Oh, there have been some good games. The 1992 overtime win by the Eagles at the Kingdome was a dancy. I was there. I remember it. It was pure torture. The Eagles were a far better team, and yet they couldn't stop making mistakes. Penalty after penalty (a Seattle 89-yard drive was aided by Eagles penalties adding up to 80 yards; the Eagles committed 17 penalties for 191 yards in all) and all of a sudden Seattle led in the fourth quarter when quarterback Randall Cunningham lost the football and Seattle's Dwayne Harper returned it for a touchdown and the paltry Seattle crowd went nuts and the Eagles' traveling party had a collective migraine.
But the Eagles strung together a 93-yard drive and Herschel Walker scored a touchdown to force the game into overtime and Roger Ruzek's 44-yard field goal won it in the extra period and the Eagles won a game in which they outgained Seattle 466-87, allowed 10 quarterback sacks and had the second-most penalty yards in NFL history.
History? You want history? How about some Eagles history, the origins of an iconic call.
"A game like that, with all of those penalties, you just can't get into a good tempo for the broadcast," radio voice of the Eagles Merrill Reese says, "and that game was so difficult. I think I was so relieved after Ruzek kicked the field goal that for the first time in my broadcasting career I said, 'It's gooooood.' It was such a tough game and I felt like, 'Thank goodness it's over.' "

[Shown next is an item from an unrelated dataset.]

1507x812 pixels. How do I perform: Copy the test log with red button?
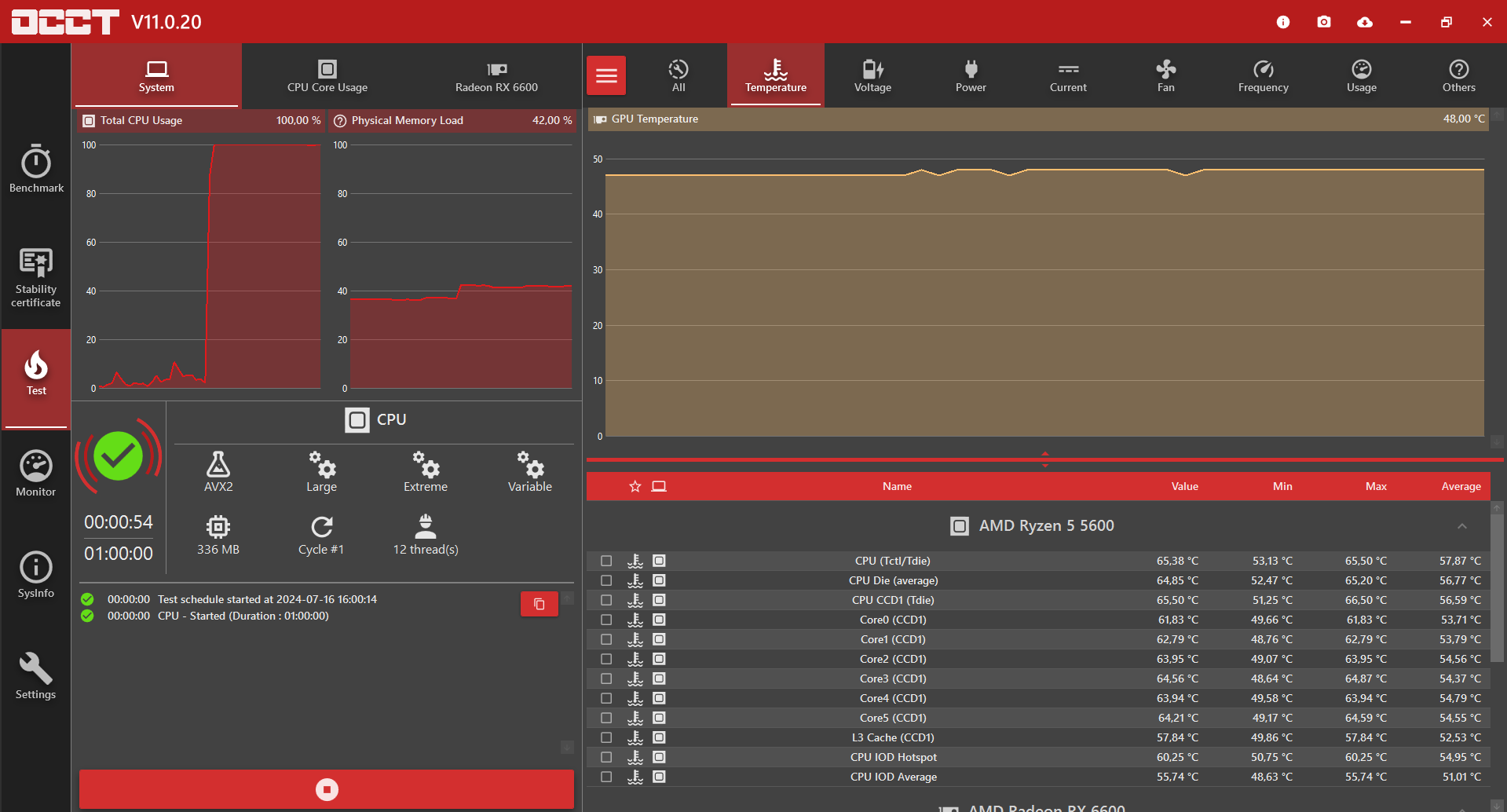[539, 604]
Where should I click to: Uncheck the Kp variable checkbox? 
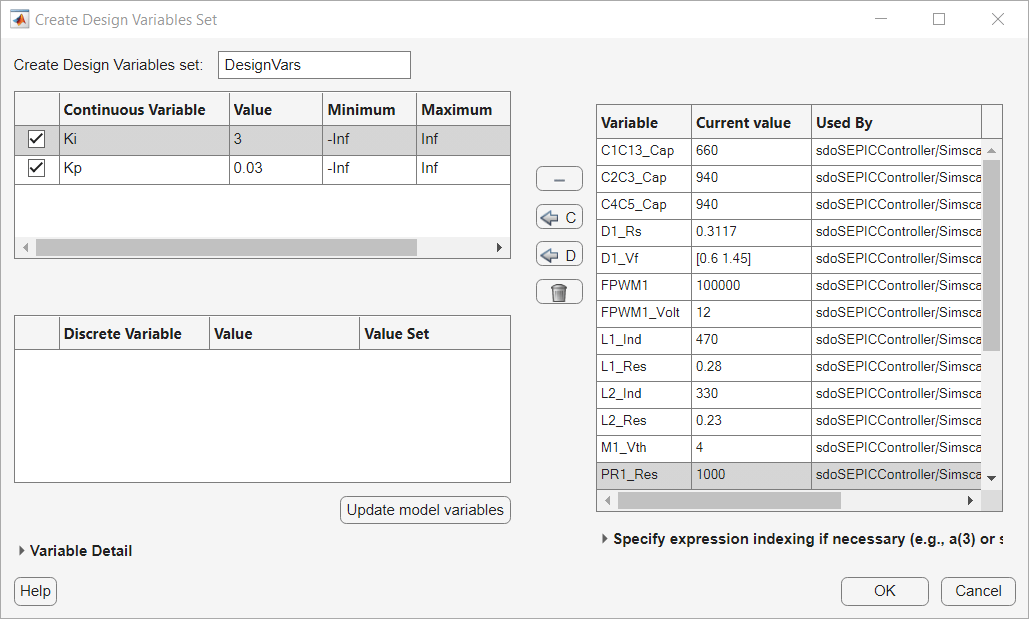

"It's Gooooooood.' A legendary call born from this unusual little series that contains so few nooks and crannies.
These teams met for the first time nearly 38 years ago to the day -- December 12, 1976 was the date -- and now they play again with so much at stake. Never in the odd series history have both teams been so good this late in the season. Never has the national stage been more welcomed.
If the history of the series says anything, expect a weird bounce or an odd turn of events on Sunday at Lincoln Financial Field. It just has to be. It's what this series has been since 1976 -- a misshapen rivalry that usually leaves us wondering what in the world just happened in the 60 minutes of football played before our very eyes.